Korruption als ein struktureller Defekt des kommunistischen Systems
Während sich Nee in erster Linie mit den ökonomischen Reformen in China beschäftigt, widmen sich andere Autoren den politischen Rahmenbedingungen des sozialistischen Chinas, unter anderen Jean Oi. Sie hält Korruption für einen systemischen Defekt des kommunistischen politischen Systems. Demnach sei die Patron-Klient-Beziehung nicht nur auf die distributive Macht der Regierung zurückzuführen, sondern auf das gesamte politische System des kommunistischen Staates. Neben der distributiven Macht nennt Oi noch zwei weitere politische Machtinstrumente: staatliche Regulierungen und die feindliche Behandlung von erfolgreichen Unternehmern (vgl. Oi 1989: 227). Aufgrund fehlender Pressefreiheit und der Monopolisierung der politischen Macht seien die Kader in der Lage, eine willkürliche staatliche Politik zu betreiben und politische Maßnahmen zu manipulieren. Auch unter den neuen Marktbedingungen könnten sie allein aufgrund persönlicher Abneigung irgendwelche „Gründe“ erfinden, um erfolgreiche Unternehmer zu erpressen oder ihnen zu schaden. Obendrein könnten sie ihren Freunden und Verwandten über politische Kanäle „Hintertüren“ öffnen, durch die sie andere Marktteilnehmer und Konkurrenten übervorteilen. Oi kommt zu folgendem Schluss (Oi 1989: 233):
… a free market environment does not necessarily lead to the end of bureaucratic control nor the demise of cadre power. Restructuring the economy and re-opening markets may offer peasants more opportunities and put limits on cadre power, and may even eliminate the power of certain cadres, such as team leaders in the Chinese case, but unless other conditions such as scarcity are removed, and unless access is equalized through a more developed market system and a complete dismantling of central planning and rationing, the prospects for overcoming the effects of systemic corruption and particularistic relationships are poor.

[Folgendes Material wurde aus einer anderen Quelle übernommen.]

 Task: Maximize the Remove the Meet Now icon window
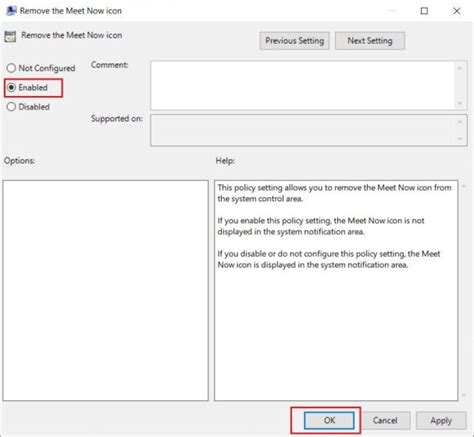pos(424,11)
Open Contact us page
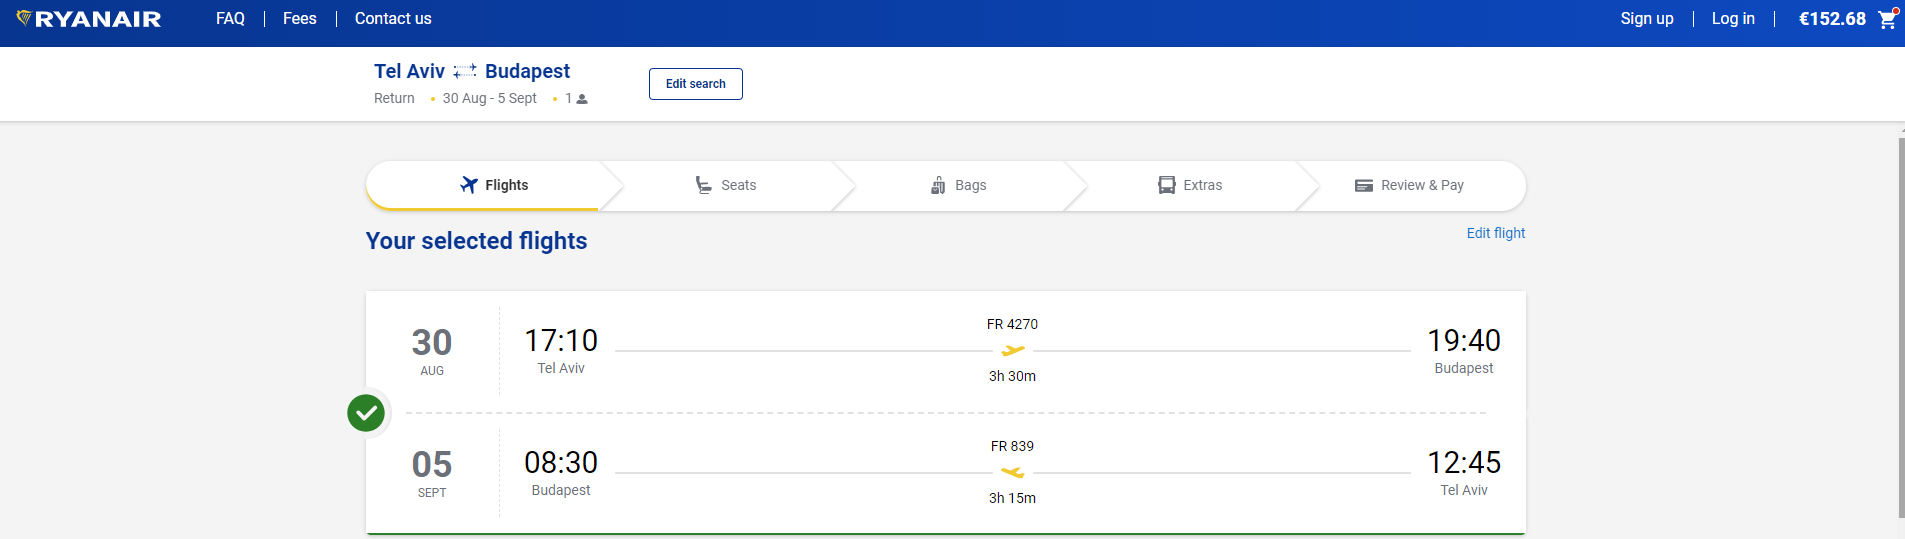This screenshot has width=1905, height=539. tap(393, 19)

Aus dieser Perspektive ist der Marktmechanismus alleine nicht in der Lage, hierarchisch organisierte politische Machtgruppen dauerhaft zu schwächen. Vielmehr können politisch-bürokratische Organisationen und Marktinstitutionen in Symbiose existieren. Der sogenannte „lokale staatliche Korporatismus“ (vgl. Kapitel 1.2), bei dem lokale Regierungen als Vorstand kollektiver Unternehmen fungieren, ist eine Spielart einer solchen Symbiose: Die lokale politisch-bürokratische Macht in China geht vor der Marktwirtschaft nicht in die Knie, sondern zieht sogar noch Vorteile aus ihrer Entwicklung. Einerseits gehört der lokale staatliche Korporatismus, der unter dem Kuratel des politisch-bürokratischen Systems steht, zur staatlichen Ökonomie. Andererseits agiert der lokale staatliche Korporatismus jedoch entsprechend der Marktbedingungen: Er stellt sich der Konkurrenz auf dem Markt und trägt zum Aufschwung der chinesischen Ökonomie bei.
Die kommunistische politische Macht konnte daher in der neuen Marktwirtschaft bislang überleben. Aus der Sicht von Oi kann die Grundlage des Klientelismus nur zerstört werden, wenn die kommunistische Politik Chinas grundlegend verändert wird, was jedoch in der überblickbaren Zukunft nicht geschehen werde.